Tuesday, November 8, 2011

What if believing is the difference

A few weeks ago, I decided to rededicate myself to the whole "stay at home mom" concept. I decided it had gone on long enough, all the angst and anxiety over whether I was fulfilled or if I was throwing away my life or whatever. Basically I decided rather than having one foot out the door all the time, I was going to be the best damn stay at home mom I could be. And I think it's working, at least as far as my own level of contentedness is concerned.

What I realized I needed to do was to focus on the "mom" part. This may sound really stupid and obvious to you, but I think it's really hard to see sometimes when you're in the throes of it. I am not staying at home with Marlo so that I can get the laundry done or the internet surfed. I'm here to help her learn how to be a person. Hopefully a good one.

What this has meant in practice is that I have had to try and reconcile with my old nemesis, patience. I am horribly impatient. I have exploded in rages of blind fury over such minutiae as the speed with which my husband fills his tacos. Guess how pleasant that extreme lack of patience makes day to day life with an almost 18 month-old? But since my rededication, I have worked at being better. I have tried to enjoy helping Marlo learn to walk down the stairs - rather than think oh my god hurry UP - I repeat this mantra to myself: what do I have better to do? Yeah, maybe I'm heading downstairs to get the laundry, but helping Marlo learn to walk down the stairs is actually my job, now, isn't it?

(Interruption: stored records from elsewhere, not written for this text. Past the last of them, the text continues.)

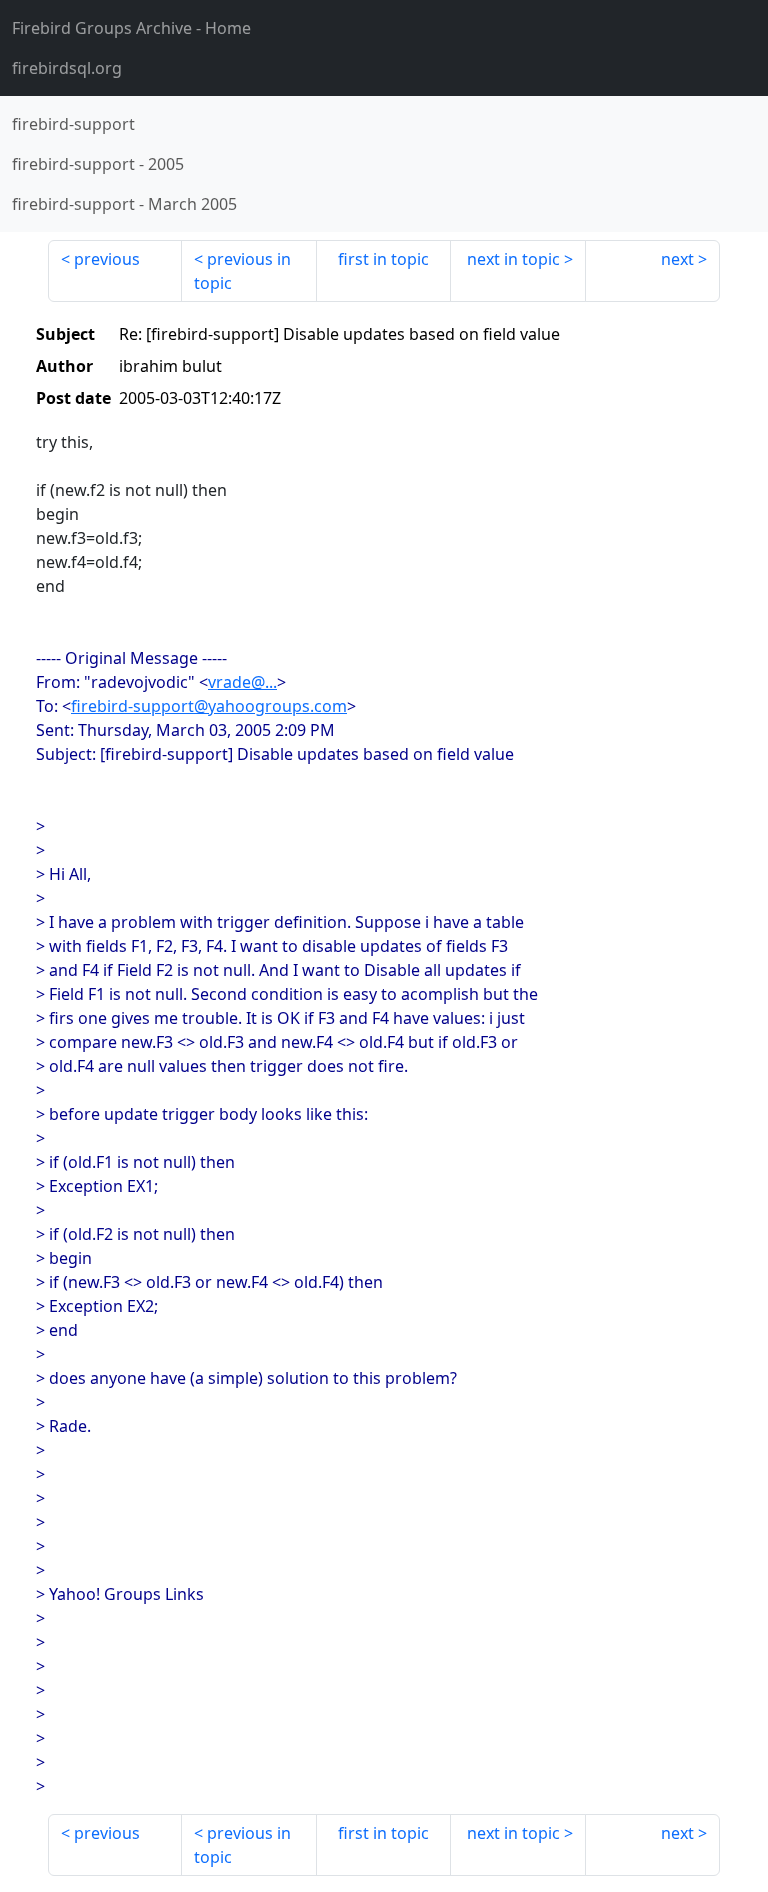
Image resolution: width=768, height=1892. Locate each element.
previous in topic (242, 271)
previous (107, 259)
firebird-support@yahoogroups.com (209, 706)
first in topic (383, 259)
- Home (131, 28)
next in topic (513, 259)
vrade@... (242, 682)
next (677, 259)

I don't mean this as some pious report from on high about how I am a better mother than you are. I'm just sayin' - I found the first 17 months of being a stay at home mom to be more of a challenge, more detrimental to my self esteem than I thought it would be. Over the past couple of weeks I've flipped the script. I rock with Marlo at naptime, her little head on my shoulder, still smelling like peanut butter and jelly from lunch. And I think to myself how grateful I am, how amazingly fortunate I am that I am the one who gets to be there in that moment with her, every day. At first I was only telling myself - but it didn't take long for me to believe it.


Layne said...

Well, this is the single most illuminating piece of parenting advice I've gotten in a month of Sundays, maybe longer. It's like that stupid "Enjoy the Journey!" phrase, only actually helpful, and not maddening or patronizing. Thank you.

tipsybaker said...

I agree with Layne, this is a great post. Do you ever feel that there's something depressing about the "stay at home" part of the term "stay at home mom?" Because SAHMs can and do sometimes leave the house.

Tori said...

Thank you both! It means a lot to me. This post has kind of been tumbling around my head for a while and I was proud of the way it finally came out. And there's definitely something depressing about the term. It implies a "lesser than" status. Kinda like how people always phrase it "do you work or *just* stay at home?" even when they don't really mean any disrespect.

Ei said...

Good for you! I hate when people ask what I do, and I find myself apologizing for staying home with Charlie. Inevitably, the words, "I used to work," make their way into the conversation. I leave out the part about how much I hated office life, with its false cheerfulness, and how much happier I am now that I spend my day getting kisses from a 21-month-old, even if my face does feel like it's covered in slug trails by the time he's done. Unfortunately, my husband would prefer I spend a little less time mothering, and a little more time cleaning the house. It is a disaster in here. I can't blame him. ha!